IRAQI KURDISTAN REFLECTION: “Their future is the land… our future is the world.”

CPTnet
17 August 2012
IRAQI KURDISTAN REFLECTION: “Their future is the land… our future is the world.”

by Pat Thompson

The air was hot. Thick dust waltzed through the camp, billowing the UNHCR-branded tents like sails. Midday heat beat the men and women back to the shade of their sailing tents. The children, not knowing better, ran about in the sun, gingerly climbing on the hot, stainless steel climbing frames, trying not to get burnt, playing with the heat.

 
A dust cloud blows through Domiz camp 

Children have their future. Their past is fleeting.

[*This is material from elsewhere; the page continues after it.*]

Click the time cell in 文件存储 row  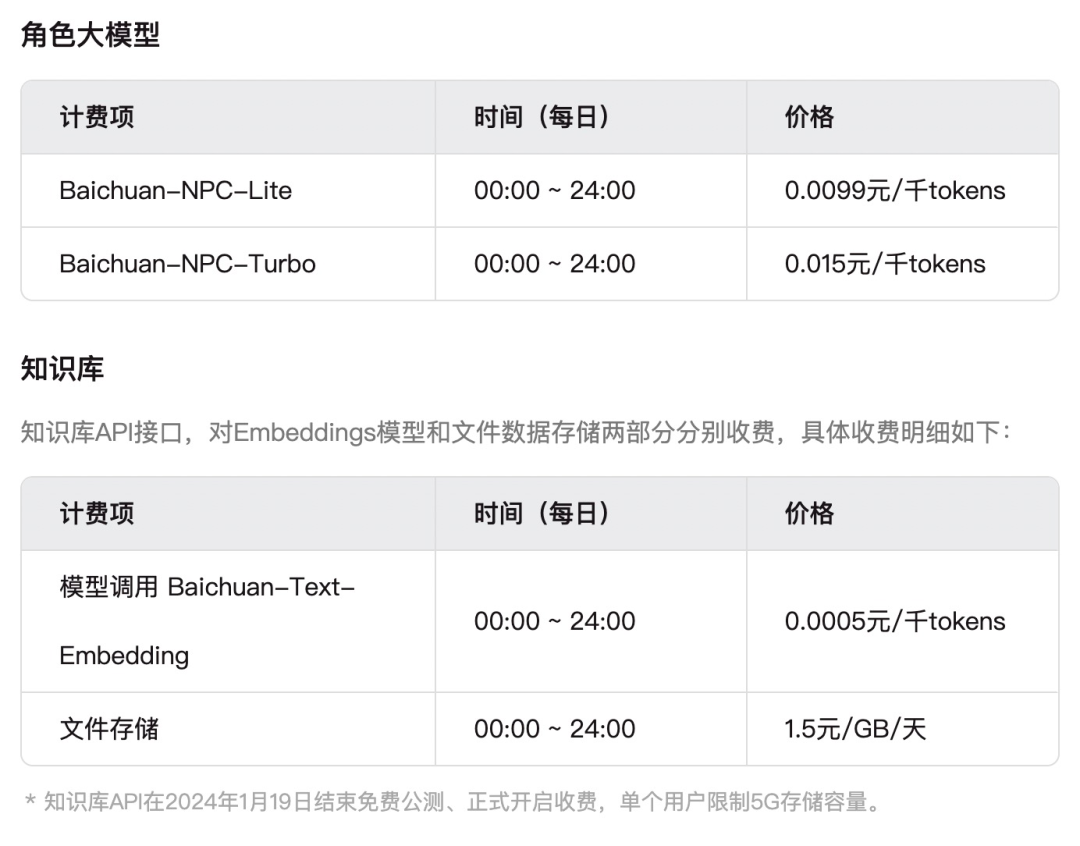click(591, 729)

Nonexistent in the grand scheme of the world, the memory of the land, they are forgotten, save for the lost shoe, the dropped doll that the dust swallows and digests, adding to the millennia of artifacts that become part of the rock, layers of history waiting to be decoded by teams of archeologists and historians asking, “What was life like in Domiz?”

The Domiz refugee camp, one of many that dot the skirt of Syria’s borders, currently houses some 4,000 Syrian Kurds. It braces for more, those escaping the violence of failed politics, of civil war.

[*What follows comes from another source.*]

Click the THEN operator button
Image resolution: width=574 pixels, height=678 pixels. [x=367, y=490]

Khalil escaped Damascus three months ago, with the members of his family who could bear the weeks of traveling through the Syrian desert heat, through the snipers waiting at the border. He sat holding his youngest, wide-eyed child, in his family’s billowing tent. Khalil and his family had offered what little they had to us “Westerners,” honoring a pillar of Islam, hospitality for the stranger.

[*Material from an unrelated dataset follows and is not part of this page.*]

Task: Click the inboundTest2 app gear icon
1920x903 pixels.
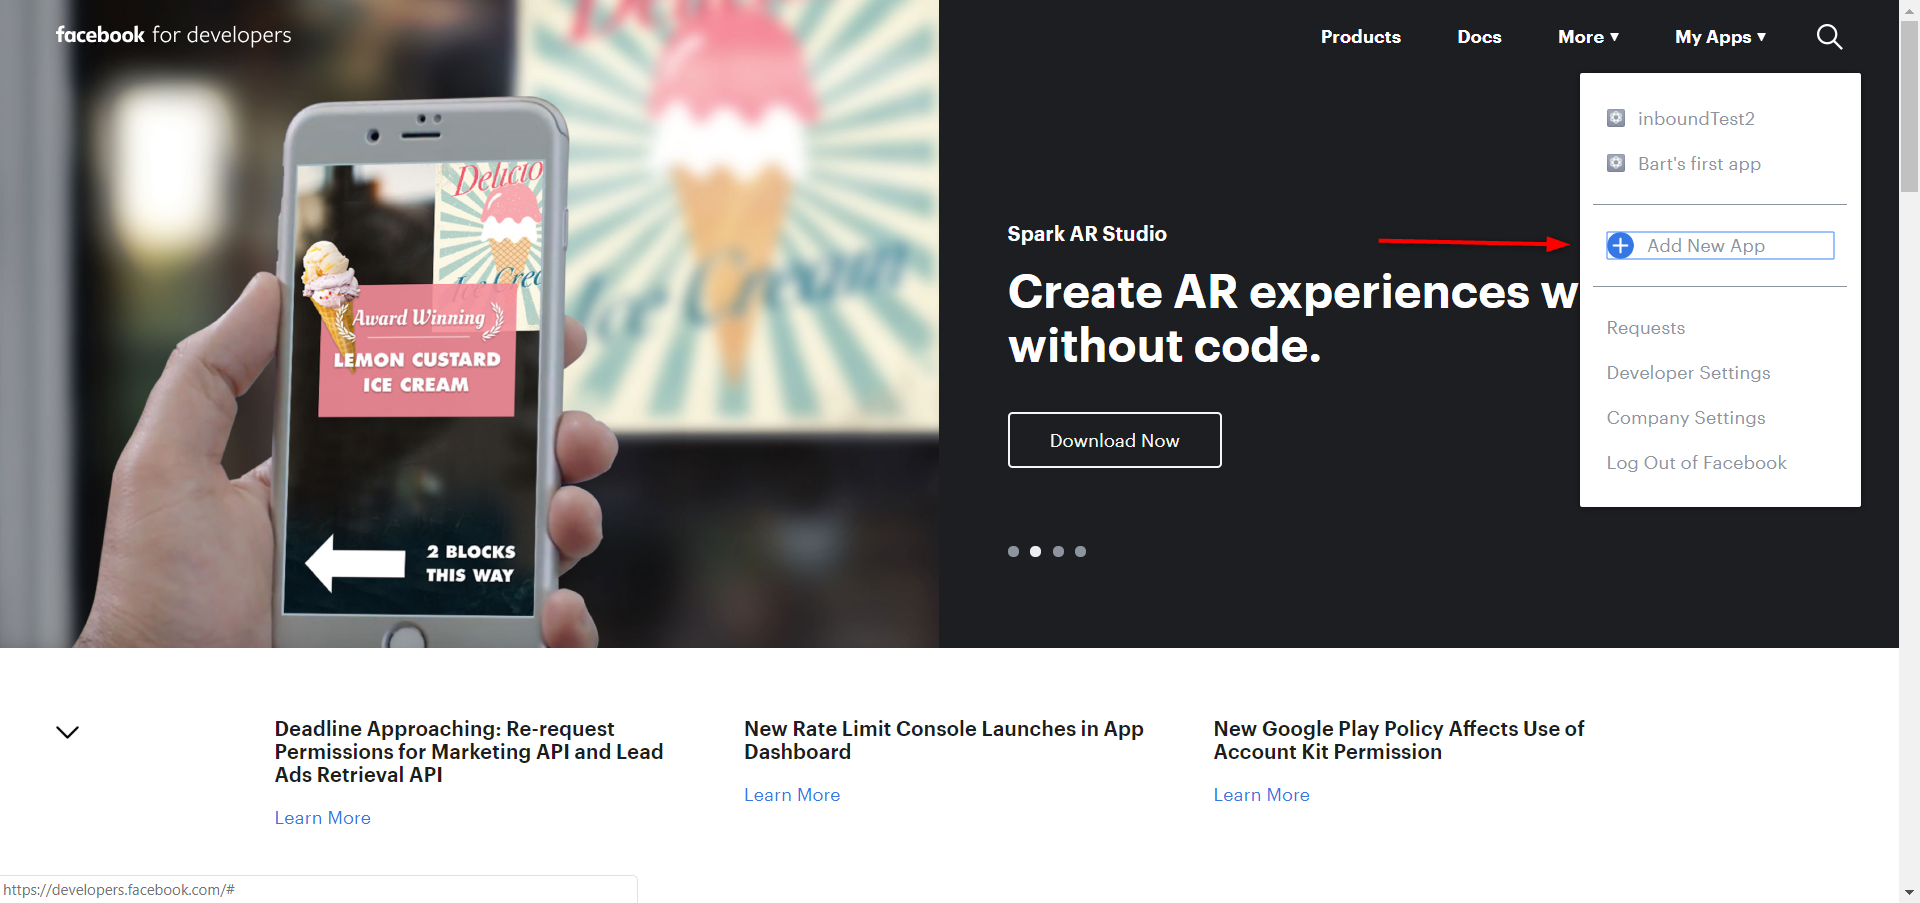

“Where are your elders?” we asked, surrounded by young men and women nursing their fidgeting children. “Their future is the land,” Khalil mused. They will not leave home. Their parents, their elders, will accept their fate and die where they where born, where they have lived and loved, laughed and cried. Khalil and his family cannot find a reason to return, whether or not there is eventual stability in Syria, or its currently autonomous Kurdish region. After decades of oppressive dictatorship, plus the hundreds of years of Ottoman rule, the future is ominous for Syrian Kurds.


 Khalil and his son

Instead Khalil and the thousands of Syrian Kurds like him look “West” to Europe, to the United States, for the future of their children, their future. If we the “West” open our doors, then Khalil’s son will have a good future. “Let him learn in any Western country,” he cried jubilantly. “In ten years, he’ll be educated, he’ll have his own laptop... Let him live there, and learn ten languages ... He’ll become a translator if he comes back here.”

A dream, I thought as I sipped the ice-cold water Khalil had handed me, one from the heart, one with merit, but a dream nevertheless. The “West” is the land of dreams, of “freedom,” of peace – something I feel we all question in our own ways. But apart from their tent and their dust-covered refugee status, dreams are all they have. Khalil smiled, “Our future is the world.”

Sometimes, In’shallah (God willing), dreams do come true.